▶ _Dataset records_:
- - -

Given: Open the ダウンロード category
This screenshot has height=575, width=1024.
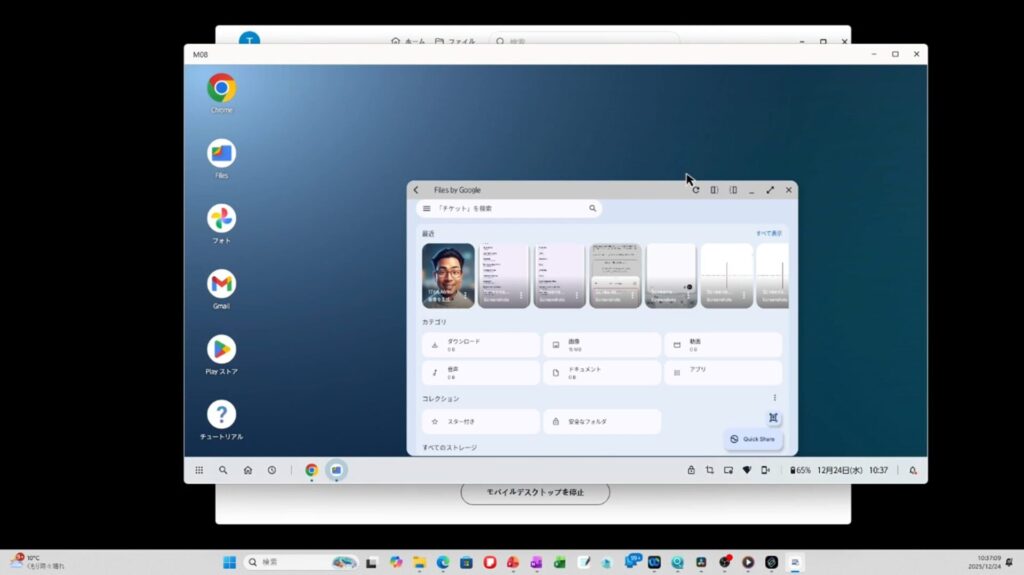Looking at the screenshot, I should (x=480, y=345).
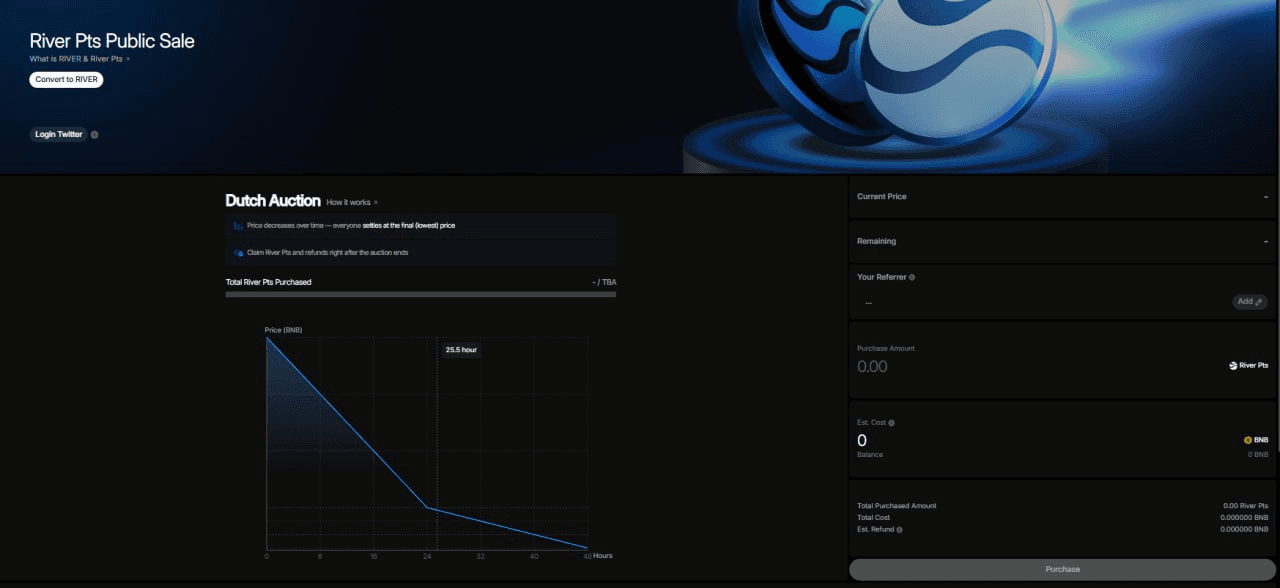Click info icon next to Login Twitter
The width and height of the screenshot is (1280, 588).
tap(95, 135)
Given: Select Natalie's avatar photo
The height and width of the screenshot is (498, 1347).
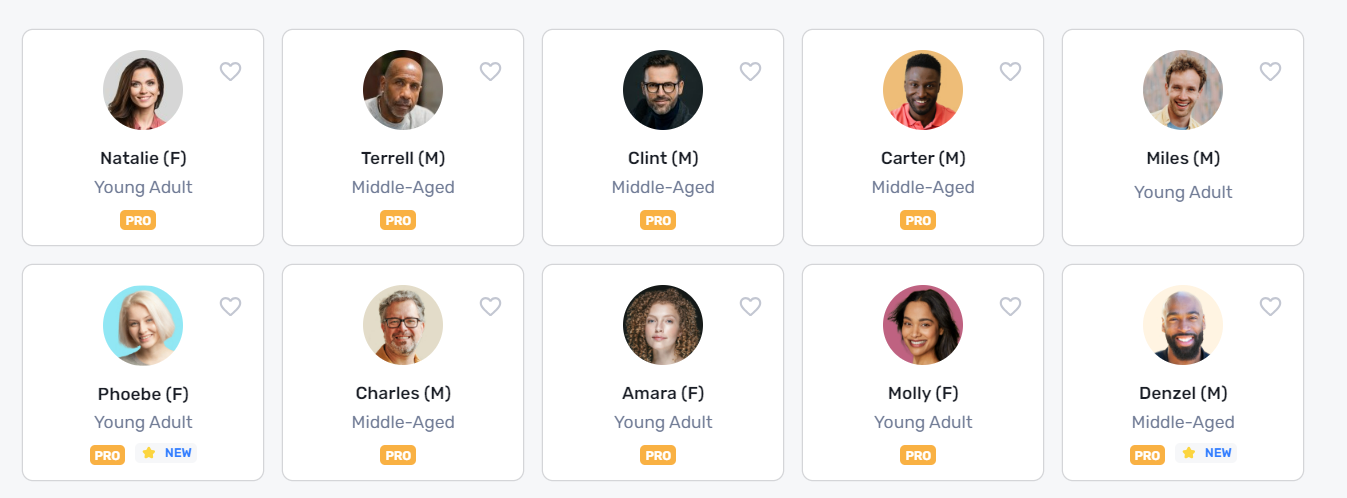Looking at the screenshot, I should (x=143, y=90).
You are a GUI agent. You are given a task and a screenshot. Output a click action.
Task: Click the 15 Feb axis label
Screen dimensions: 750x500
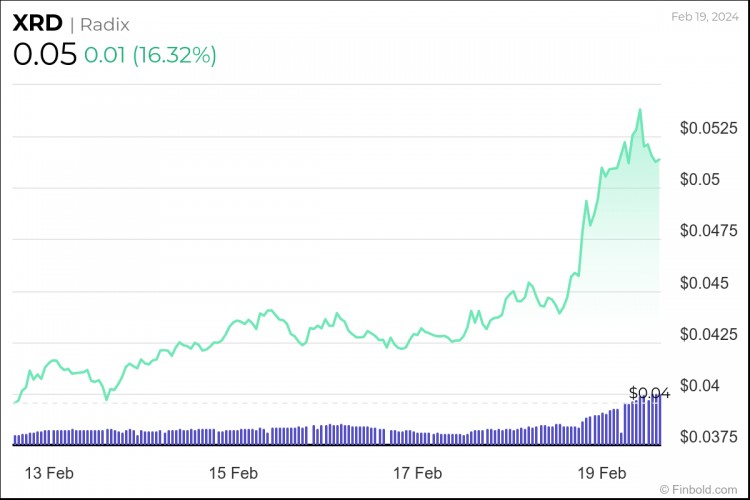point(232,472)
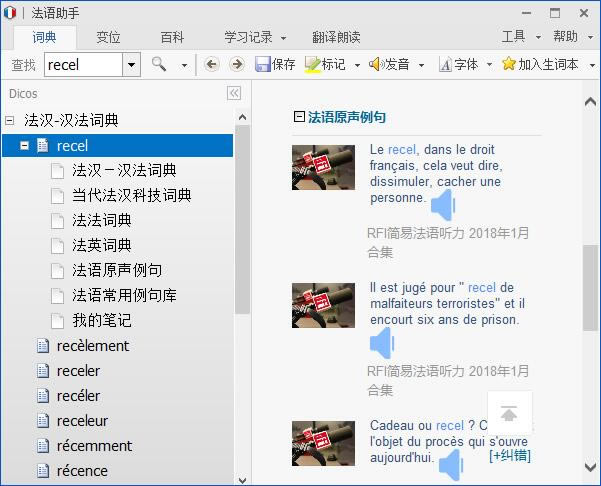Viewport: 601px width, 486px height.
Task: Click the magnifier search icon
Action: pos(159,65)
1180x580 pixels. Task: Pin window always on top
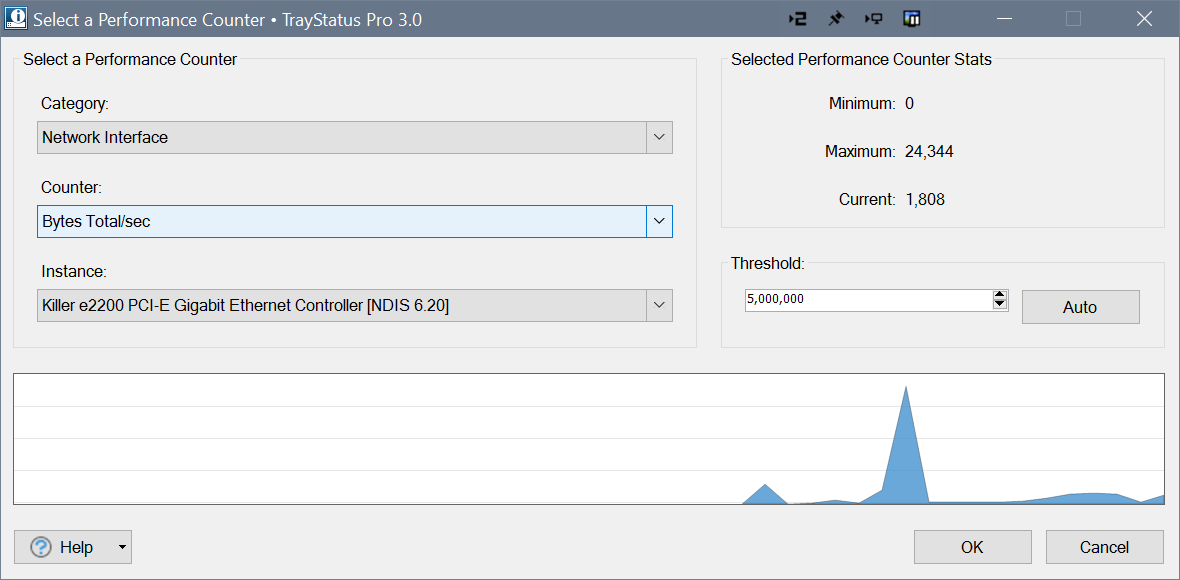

- - -

▶ _Aim of the task_: Please write out exactly the lines starting at the one that contains "Given: Select Natalie's avatar photo" and ending with the final line of the entries, both ends included. Do not write out any pictures.

▶ _Output below_:
Given: Select Natalie's avatar photo
The height and width of the screenshot is (498, 1347).
Looking at the screenshot, I should (x=143, y=90).
You are a GUI agent. You are given a task and a screenshot. Output a click action.
Task: Click the 15 Feb axis label
Screen dimensions: 750x500
point(232,472)
Viewport: 601px width, 486px height.
Task: Click the magnifier search icon
Action: pos(159,65)
1180x580 pixels. Task: Pin window always on top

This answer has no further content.